PROBLEM TO SOLVE: Only one stretch of the data below should be repeated: the lines from the line containing "Multicloud (29, 1374)" through the line containing "Trust and security (43, 1336)", inclusive, exactly as they are.

RECORD SET:
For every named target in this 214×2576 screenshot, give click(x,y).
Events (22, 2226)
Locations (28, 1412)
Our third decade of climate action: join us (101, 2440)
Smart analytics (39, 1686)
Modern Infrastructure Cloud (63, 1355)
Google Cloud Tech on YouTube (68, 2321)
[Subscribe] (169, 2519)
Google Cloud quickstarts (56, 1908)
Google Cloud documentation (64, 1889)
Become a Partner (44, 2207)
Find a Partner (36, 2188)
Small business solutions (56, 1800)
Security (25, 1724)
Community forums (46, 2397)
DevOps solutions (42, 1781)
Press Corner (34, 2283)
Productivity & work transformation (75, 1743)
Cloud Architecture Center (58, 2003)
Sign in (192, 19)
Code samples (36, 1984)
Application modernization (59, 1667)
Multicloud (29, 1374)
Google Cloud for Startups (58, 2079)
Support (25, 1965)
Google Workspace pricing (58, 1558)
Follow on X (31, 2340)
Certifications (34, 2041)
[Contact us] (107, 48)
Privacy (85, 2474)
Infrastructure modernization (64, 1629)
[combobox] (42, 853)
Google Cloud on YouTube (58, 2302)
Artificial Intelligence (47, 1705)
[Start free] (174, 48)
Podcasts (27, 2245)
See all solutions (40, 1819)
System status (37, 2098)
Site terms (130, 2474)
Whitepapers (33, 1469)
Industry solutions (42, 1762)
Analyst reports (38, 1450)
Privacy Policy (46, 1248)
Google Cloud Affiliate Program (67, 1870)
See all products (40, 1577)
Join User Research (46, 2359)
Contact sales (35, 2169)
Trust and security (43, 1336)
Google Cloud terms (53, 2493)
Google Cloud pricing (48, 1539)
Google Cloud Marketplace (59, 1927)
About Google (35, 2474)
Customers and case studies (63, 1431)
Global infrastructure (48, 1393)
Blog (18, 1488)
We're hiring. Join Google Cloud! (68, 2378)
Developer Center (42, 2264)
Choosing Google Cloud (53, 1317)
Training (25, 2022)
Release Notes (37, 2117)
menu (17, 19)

RESULT OF THE TASK:
Multicloud (29, 1374)
Google Cloud for Startups (58, 2079)
Support (25, 1965)
Google Workspace pricing (58, 1558)
Follow on X (31, 2340)
Certifications (34, 2041)
[Contact us] (107, 48)
Privacy (85, 2474)
Infrastructure modernization (64, 1629)
[combobox] (42, 853)
Google Cloud on YouTube (58, 2302)
Artificial Intelligence (47, 1705)
[Start free] (174, 48)
Podcasts (27, 2245)
See all solutions (40, 1819)
System status (37, 2098)
Site terms (130, 2474)
Whitepapers (33, 1469)
Industry solutions (42, 1762)
Analyst reports (38, 1450)
Privacy Policy (46, 1248)
Google Cloud Affiliate Program (67, 1870)
See all products (40, 1577)
Join User Research (46, 2359)
Contact sales (35, 2169)
Trust and security (43, 1336)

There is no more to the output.